One part of Rhode Island Gov. Daniel McKee’s proposed state budget is stirring up controversy: a tax on e-cigarettes, the most popular alternative to smoking traditional cigarettes. The state budget proposal is incredibly harsh, seeking to impose an 80 percent tax on e-cigarettes. If adopted, a tax like this could disincentivize people from using safer alternatives to traditional cigarettes.
Cigarette tax advocates use many popular arguments to make their case, arguing that taxes deter people from smoking, encourage people to quit, and cover the costs of smoking-related diseases in the healthcare system. However, any benefits must be weighed against the regressive nature of these taxes as most smokers have lower incomes, and higher taxes could cause an increase in illicit sales.
In Rhode Island, one in five cigarette packs sold is from out of state.
Taxes on e-cigarettes can be even more detrimental.

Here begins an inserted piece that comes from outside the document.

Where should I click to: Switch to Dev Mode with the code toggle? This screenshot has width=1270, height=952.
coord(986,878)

Many people misunderstand the potential benefits of e-cigarettes, believing they are just as or more harmful than cigarettes. However, e-cigarettes are safer than traditional cigarettes and help smokers quit, as acknowledged by the Food and Drug Administration and health agencies in countries from the United Kingdom to Canada. The prestigious Cochrane Review concludes e-cigarettes are more effective than traditional nicotine replacement therapies in helping smokers quit cigarettes.
Because e-cigarettes are substitutes for traditional cigarettes, policies that make e-cigarettes more expensive incentivize people to continue smoking cigarettes instead of switching to a safer alternative.

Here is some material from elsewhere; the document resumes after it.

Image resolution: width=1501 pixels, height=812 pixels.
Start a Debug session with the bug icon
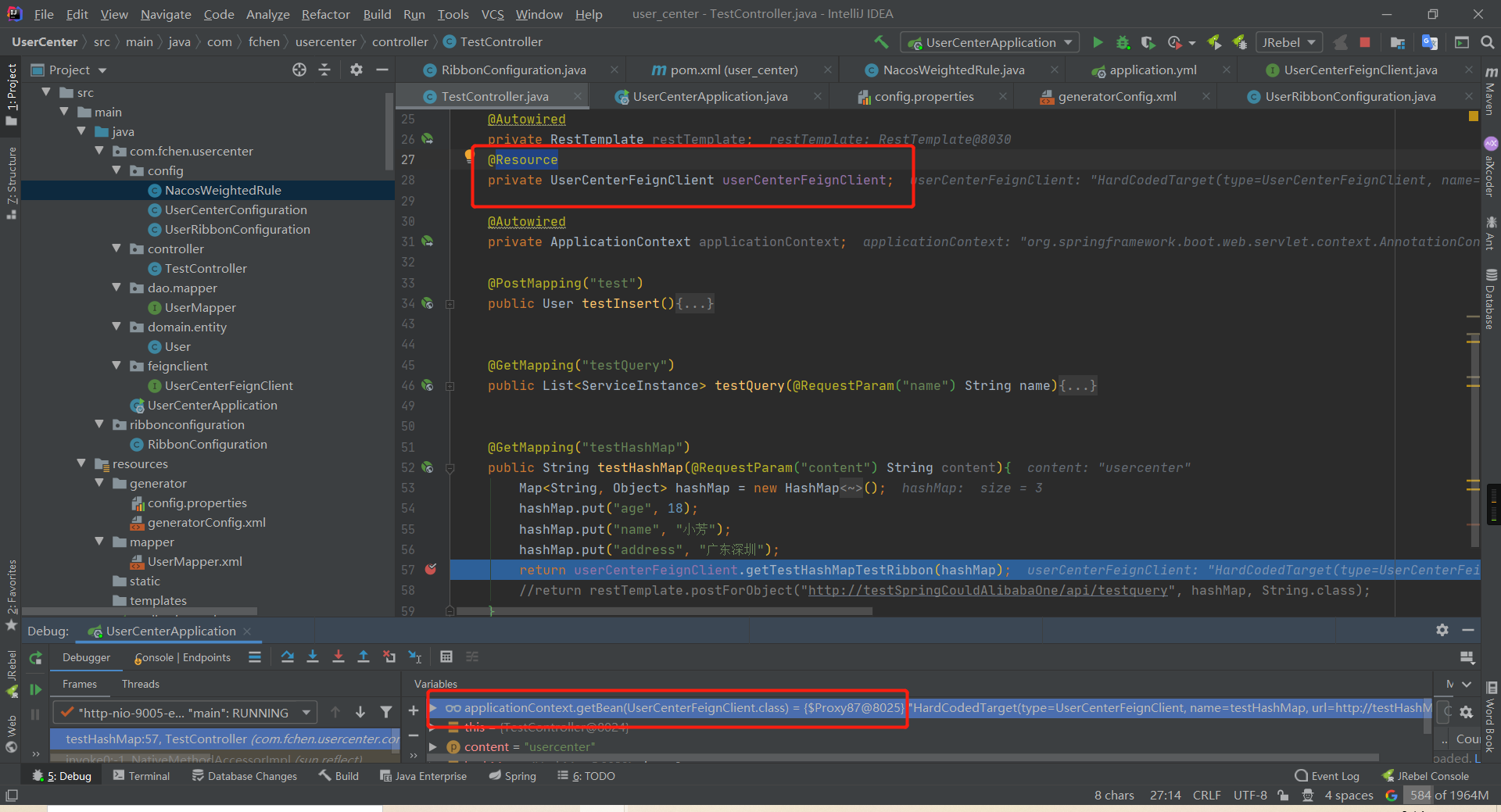coord(1123,42)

A growing body of evidence shows how harmful e-cigarette taxes can be on public health. An analysis of Minnesota’s 95 percent e-cigarette tax found 32,400 more smokers than there would have been without the tax.
A separate study focusing on young adults aged 18-25 found e-cigarette taxes were associated with reduced vaping but were similarly associated with increases in smoking. These effects are also seen in youth aged 18 or younger, with the authors concluding that “the unintended effects of… taxation may considerably undercut or even outweigh any public health gains.”

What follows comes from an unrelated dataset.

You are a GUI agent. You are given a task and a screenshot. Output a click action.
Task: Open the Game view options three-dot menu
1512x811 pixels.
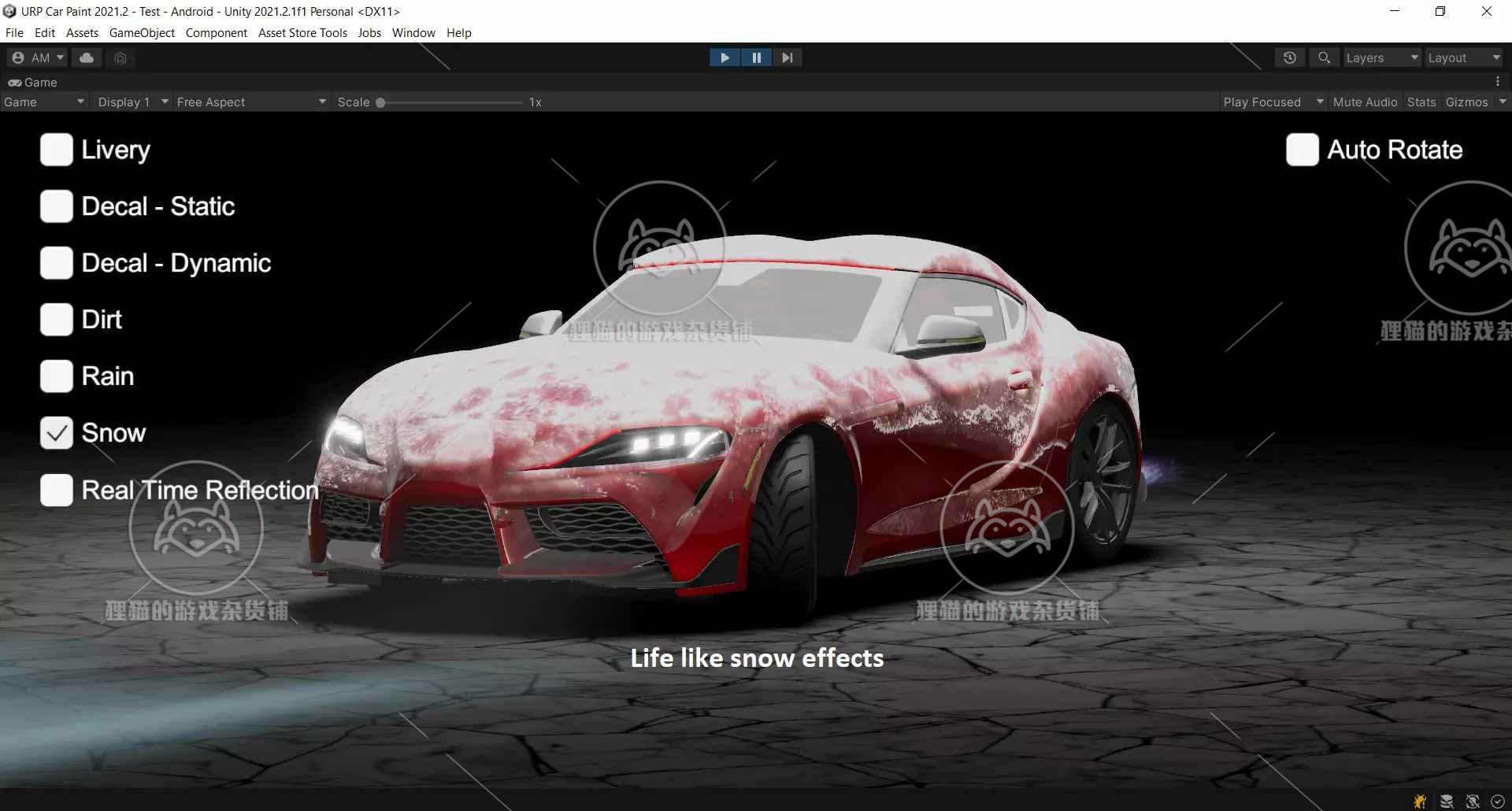[x=1498, y=82]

Just as revealing as the empirical literature is how financial analysts reacted when the United Kingdom announced a new vape tax in March, with experts at Citibank believing higher taxes on vapes are good news for the bottom line of two big tobacco companies. The higher the e-cigarette tax, the higher the likelihood that people will smoke traditional cigarettes.
Rhode Island already suffers from an illicit vape market thanks to its prohibition of flavors other than tobacco, which is also set to be codified in the budget. However, implementing such a high vape tax would supercharge the illicit market, especially as it is set to be higher than taxes in New Hampshire, New York, Massachusetts, and Connecticut. Rhode Island’s legitimate vape retailers who are helping people quit smoking and providing employment opportunities while doing so would be severely impacted. When Pennsylvania introduced a 40 percent vape tax in 2016, 110 vape shops shut their doors within one year.
Around 1,800 Rhode Islanders die every year from smoking-related diseases. Many smokers wish to quit cigarettes but find products like nicotine patches and gums, which have a 90 percent failure rate, unsatisfying and therefore fail. E-cigarettes are a critical tool for reducing the harm associated with smoking. A fundamental principle of tobacco tax policy should be that less dangerous products are taxed significantly lower than the most dangerous products. If these taxes aim to improve public health, the vape tax should be substantially lowered or scrapped altogether. Rhode Island does not need to raise revenue off the backs of people trying to quit smoking.